=== EXCERPTED PASSAGE ===

Some of the youth have set out with nowhere in particular as destination. Some have found themselves stranded in fatal crossings through the Sahara desert only hoping that their voyage would lead to southern Europe. Many have died of heat and exhaustion. Others have boarded boats on a journey of no return. Many have perished in the Mediterranean, leaving no trace, trail or message. For those who have stubbornly stayed at home, a different life has been defined by minus signs. Exclude one meal. Exclude another half. Exclude hospitals and make do with across- the- counter cheap drugs from Pakistani and India.
In the last one year, the rate at which Nigerians are being forced out of the middle class is unequalled in our history. Astronomical gasoline prices have chased many off the roads as car owners. Families that owned and operated two or more cars now make do with one. Inflation has reached 43% while unemployment figures among the young highly qualified has exceeded 4.5%. Food inflation has driven many Nigerians into an unplanned hunger republic.

=== SUPPLIED MATERIAL ===

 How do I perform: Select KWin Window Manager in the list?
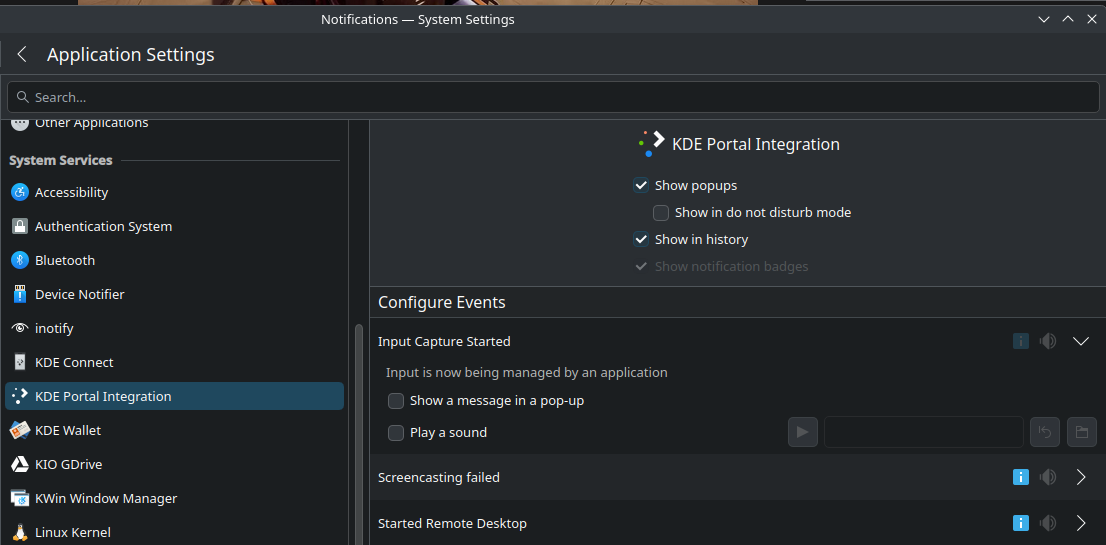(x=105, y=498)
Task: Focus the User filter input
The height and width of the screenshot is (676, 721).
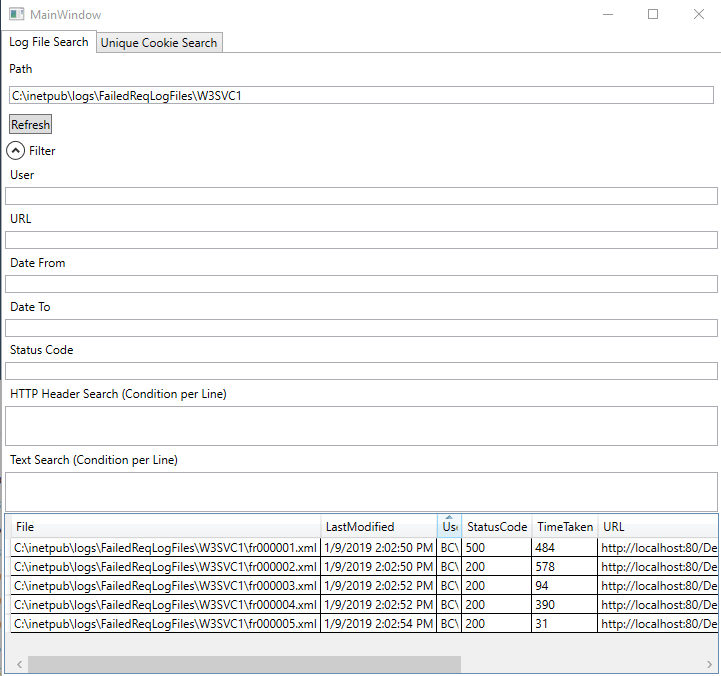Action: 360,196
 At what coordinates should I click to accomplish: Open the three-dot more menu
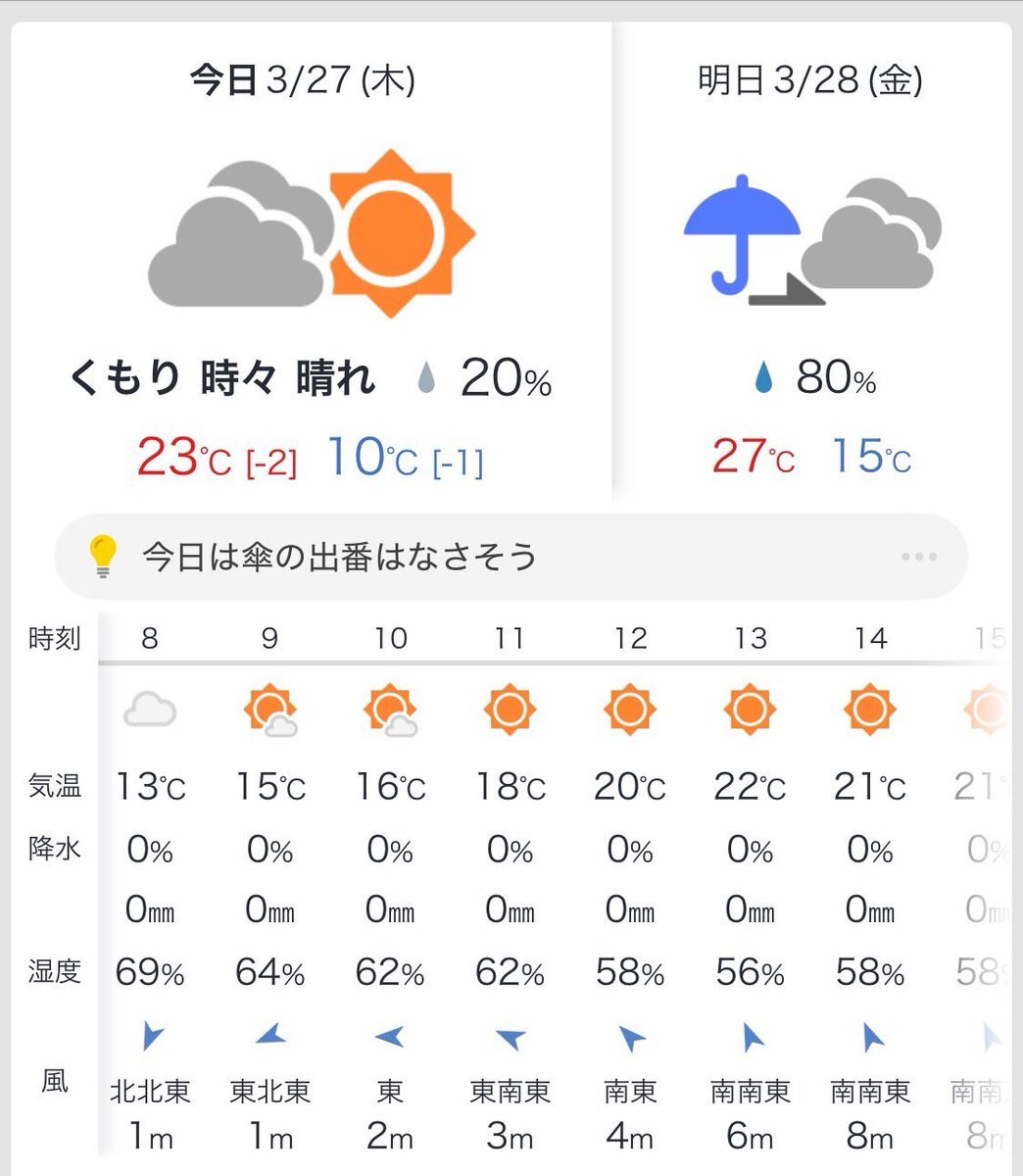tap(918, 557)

===

■ WORK REQUEST
Decide whether each statement agrees with the passage on Nigeria's economic hardship. Answer yes or no, and quote the deciding words. (a) Inflation has reached 43%. (b) Families that once had two or more cars have given up cars altogether. (c) Many young people have died in the Mediterranean.

■ COMPLETED EXERCISE
(a) Yes: "Inflation has reached 43%"
(b) No: "Families that owned and operated two or more cars now make do with one."
(c) Yes: "Many have perished in the Mediterranean, leaving no trace, trail or message."